Arecco poi si spinge anche nell’America di Mazzei e Fabbroni, appendice (perduta politicamernte, ma non culturalmente) dell’Inghilterra georgiana. Forte la presenza, nel tessuto del volume, dei Maestri, su cui l’autore direttamente o indirettamente si è formato, da Salvatore Rotta, in primis, ad Enzo Ferrone, e naturalmente quel Franco Venturi la cui lezione rimane insuperata, il massimo studioso del Settecento che il mondo del XX secolo ci abbia dato.

Vedere il dispiegarsi complesso, attraverso figure spesso fuggenti, del rapporto tra Italia e Inghilterra tra Sei e Settecento, ci porta finalmente ad interrogarci sul rapporto nuovo che si è venuto ad instaurare dopo la Brexit, in cui i contatti con Albione sembrano essersi allentati, e per certi aspetti  l’isola sembra tornata ad essere un mondo distante, non facilmente raggiungibile, in qualche modo più legato, come peraltro da sempre, all’asse atlantico e del Commonwealth che non a quello europeo. L’isola è tornata, nel bene e nel male, in un modo o nell’altro, a prendere le distanze da quell’Europa nella cui vita si è affacciata solo tardi, molto dopo la Guerra dei cent’anni, la cui conclusione è evento epocale per la storia europea (e cade, con la battaglia di Castillon, in quel 1453 che vide anche la fine di Bisanzio), e naturalmente sia per la Francia sia per l’Inghilterra, che vedranno mutati i loro destini. A tre anni dalla Brexit, non è ancora chiaro se sia stata una scelta positiva per l’economia inglese, e la vita in generale, le voci sono discordanti anche se prevalgono per ora i giudizi negativi. Ma certamente vi è una porzione della Gran Bretagna che si sente ancora legata all’Unione Europea, ed è la Scozia che in parte ancora anela all’indipendenza (l’ultimo sondaggio, del 29-30 ottobre 2023, condotto da Redfield & Winton su di un campione di 1092 individui, ha dato il no al 45%, il sì al 40%, con un 5% di indecisi: sono le stesse percentuali da anni).

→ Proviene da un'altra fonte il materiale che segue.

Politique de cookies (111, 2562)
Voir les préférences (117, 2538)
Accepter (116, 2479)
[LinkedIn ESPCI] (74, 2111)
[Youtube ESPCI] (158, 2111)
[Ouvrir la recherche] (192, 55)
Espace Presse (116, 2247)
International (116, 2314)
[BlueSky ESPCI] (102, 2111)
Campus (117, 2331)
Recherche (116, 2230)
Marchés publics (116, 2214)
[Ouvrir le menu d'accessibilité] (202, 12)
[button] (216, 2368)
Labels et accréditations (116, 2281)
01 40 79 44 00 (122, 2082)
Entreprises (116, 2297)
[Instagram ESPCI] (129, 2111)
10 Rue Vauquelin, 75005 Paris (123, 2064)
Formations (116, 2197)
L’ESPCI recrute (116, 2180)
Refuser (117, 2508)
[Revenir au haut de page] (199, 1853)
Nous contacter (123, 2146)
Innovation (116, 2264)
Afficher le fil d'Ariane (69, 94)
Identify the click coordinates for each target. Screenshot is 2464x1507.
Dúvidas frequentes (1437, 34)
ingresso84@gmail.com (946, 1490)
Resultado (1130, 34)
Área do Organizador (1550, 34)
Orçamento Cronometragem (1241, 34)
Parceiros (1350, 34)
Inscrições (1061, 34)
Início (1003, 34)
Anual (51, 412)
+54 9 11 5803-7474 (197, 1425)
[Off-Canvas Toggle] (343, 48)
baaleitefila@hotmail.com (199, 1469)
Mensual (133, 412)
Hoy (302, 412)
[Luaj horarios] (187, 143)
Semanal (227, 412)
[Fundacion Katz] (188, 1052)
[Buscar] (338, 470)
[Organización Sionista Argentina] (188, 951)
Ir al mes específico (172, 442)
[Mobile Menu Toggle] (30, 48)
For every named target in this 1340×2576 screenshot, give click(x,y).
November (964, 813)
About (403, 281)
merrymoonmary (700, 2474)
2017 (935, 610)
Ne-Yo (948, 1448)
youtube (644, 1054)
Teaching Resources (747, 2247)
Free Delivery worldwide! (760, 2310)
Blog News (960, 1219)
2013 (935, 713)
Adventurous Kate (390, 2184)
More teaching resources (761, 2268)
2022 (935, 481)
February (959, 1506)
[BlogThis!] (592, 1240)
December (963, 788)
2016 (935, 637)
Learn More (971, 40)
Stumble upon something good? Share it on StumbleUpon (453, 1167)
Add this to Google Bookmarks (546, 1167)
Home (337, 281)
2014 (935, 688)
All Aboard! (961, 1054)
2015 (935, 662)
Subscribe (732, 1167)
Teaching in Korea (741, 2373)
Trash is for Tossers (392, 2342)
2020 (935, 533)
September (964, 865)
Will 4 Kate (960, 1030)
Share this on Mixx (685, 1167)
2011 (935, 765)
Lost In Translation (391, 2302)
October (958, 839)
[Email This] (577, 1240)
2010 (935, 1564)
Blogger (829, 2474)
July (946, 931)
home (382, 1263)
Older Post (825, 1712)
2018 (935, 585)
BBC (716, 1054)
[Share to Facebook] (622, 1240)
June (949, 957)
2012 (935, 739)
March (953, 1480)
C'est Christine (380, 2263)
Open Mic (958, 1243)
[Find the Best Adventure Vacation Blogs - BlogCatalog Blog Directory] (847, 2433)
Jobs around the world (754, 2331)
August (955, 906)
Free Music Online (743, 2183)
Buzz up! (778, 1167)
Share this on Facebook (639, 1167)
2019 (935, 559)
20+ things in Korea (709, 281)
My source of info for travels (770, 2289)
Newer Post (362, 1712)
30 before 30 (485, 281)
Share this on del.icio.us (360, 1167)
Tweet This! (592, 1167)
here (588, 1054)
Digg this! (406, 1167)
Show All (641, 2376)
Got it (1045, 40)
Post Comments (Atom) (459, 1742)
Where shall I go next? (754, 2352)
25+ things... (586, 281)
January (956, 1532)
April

Leggere quest’agile volume di Arecco aiuta di certo, grazie alla prospettiva del passato, a ripensare i nostri rapporti con un mondo ad un tempo così vicino, e tanto stranamente lontano, in cui la parola “Europa” ha un significato da sempre diverso, e i cui tratti peculiari sono quelli di ogni grande isola, divisa al proprio interno da una pluralità di condizioni e tradizioni tuttora fortissima, e divisa viepiù dal Continente: da molto di più che i 33,3 km. che separano Dover da Calais, il “fretum gallicum” che Cesare attraversò spavaldamente nel 54 a.C. E che ora da molti anni attraversiamo passando sotto l’acqua.